Logo, nestes crimes, é proibido escutar. E como é proibido, se por acaso se escutou por causa de crime de moldura superior, como foi no caso Bragaparques em que o arguido foi pronunciado por corrupção activa para acto ilícito e agora, em julgamento, se mudou para acto lícito, com pena manifestamente inferior, a doutrina de direito penal, agora assente até pelo Tribunal Constitucional ( caso da "fruta" do dirigente do FCPorto), proíbe o uso dessa prova.
Obviamente, os advogados dos arguidos agradecem. Artur Marques, neste caso Bragaparques em que a condenação foi meramente simbólica mas perfeitamente razoável segundo as leis penais que temos, aproveita e como é dever de qualquer advogado, defenderá o seu cliente.
Não adianta mais andar com paliativos jurídicos porque é esta a verdade que todos têm que ver e denunciar: as leis penais protegem estes corruptos e os teóricos do Direito penal aplaudem e emitem pareceres nesse sentido. Há que denunciar isto e tentar mudar este estado de coisas, começando em primeiro lugar por inquirir os teóricos sobre os fundamentos daquilo em que acreditam e nos valores que verdadeiramente defendem e que nos conduzem a estes escândalos evidentes e que só eles parecem não querer ver.
Vejamos as normas aplicáveis. O crime do patrão da Bragaparques, insere-se no artº 374º nº 2 do CP ( que não permite o uso de escutas). Na pronúncia, tinha sido incluído no artº 374º nº 1 ( que permitia a utilização de escutas):
Artigo 374.º do C. Penal:Corrupção activa 1 - Quem por si, ou por interposta pessoa com o seu consentimento ou ratificação, der ou prometer a funcionário, ou a terceiro com conhecimento daquele, vantagem patrimonial ou não patrimonial que ao funcionário não seja devida, com o fim indicado no artigo 372.º, é punido com pena de prisão de 6 meses a 5 anos.2 - Se o fim for o indicado no artigo 373.º, o agente é punido com pena de prisão até 6 meses ou com pena de multa até 60 dias.3 - É correspondentemente aplicável o disposto na alínea b) do artigo 364.º

7 comentários:

Mani Pulite disse...

O NÉVOA,MERECIDA RECOMPENSA,DEVIA IR AGORA PARA PRESIDENTE DO EUROJUST.DEPOIS DAS CINZAS DA ISLÂNDIA E DA FALÊNCIA GREGA O MAIS OPACO NEVOEIRO PORTUGUÊS FARIA UM ENORME BEM À EUROPA.

João Pais disse...

caro José:

pelo que julgo ter percebido por aqui - http://arrastao.org/sem-categoria/corrupcao-crime-sem-castigo/ -, Ricardo Sá Fernandes gravou as conversas em coordenacao com a polícia. Pelo que vi nas notícias, estas foram aceites como prova em tribunal.
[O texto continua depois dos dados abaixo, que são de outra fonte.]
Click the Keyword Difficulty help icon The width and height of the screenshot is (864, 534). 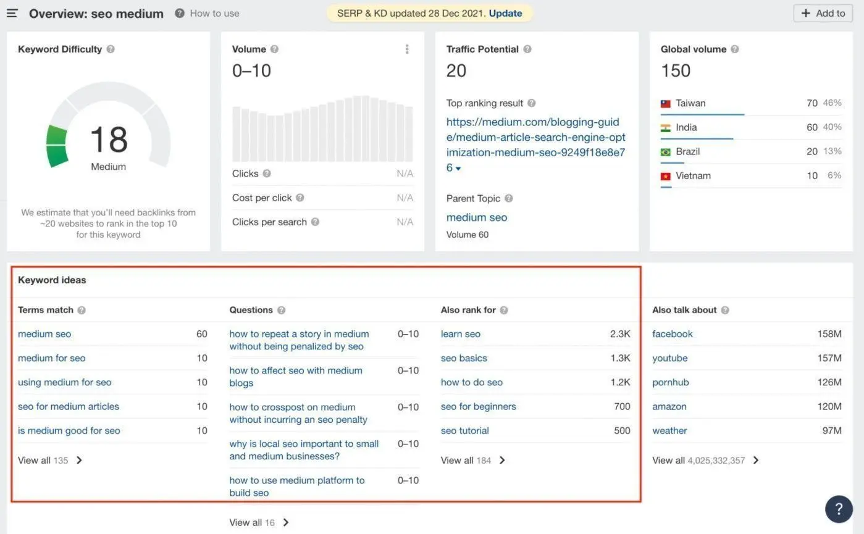pos(111,49)
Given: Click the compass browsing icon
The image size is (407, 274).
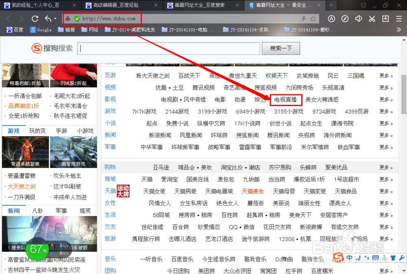Looking at the screenshot, I should click(345, 19).
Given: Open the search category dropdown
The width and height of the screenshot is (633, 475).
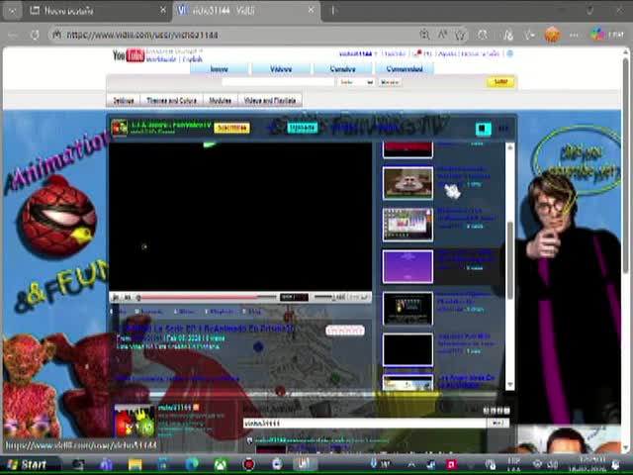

Gostava que me confirmasse uma coisa: foi factualmente provado, como se diz por aí, que Névoa tentou oferecer dinheiro a Sá Fernandes? E nao o contrário, como o advogado do primeiro diz? É que faria pouco sentido Sá Fernandes ir ter com Névoa para pedir dinheiro, e ao mesmo tempo instruir-se como assistente numa investigacao, nao?

Carlos Medina Ribeiro disse...

Caro José,

Incluí, no 'Sorumbático', um link para este seu post.

http://sorumbatico.blogspot.com/2010/04/nevoa-sobe-justica.html

josé disse...

João Pais:

Está a ver, por esse pequeno exemplo como a informação que temos é quase sempre incompleta, fragmentada e por vezes desinformativa?

Segundo julgo perceber do que fui acompanhando, Domingos Névoa chegou a oferecer dinheiro ( 200 mil dele) a José Sá Fernandes para que este não accionasse qualquer processo para eventualmente impedir a obra daquele.
Foi essa tentativa de corrupção que se deu como provada na primeira instância. Mas não sei com que provas exactamente. Nem sei se as escutas e gravações de conversas, entre Sá Fernandes e o arguido, autorizadas e monitorizadas pela PJ, serviram de prova uma vez que a defesa daquele, com um parecer de Costa Andrade ( pago eventualmente a peso de ouro como é de rigor), contestou a validade jurídica dessas gravações como escrevi noutro postal e que aqui reproduzo.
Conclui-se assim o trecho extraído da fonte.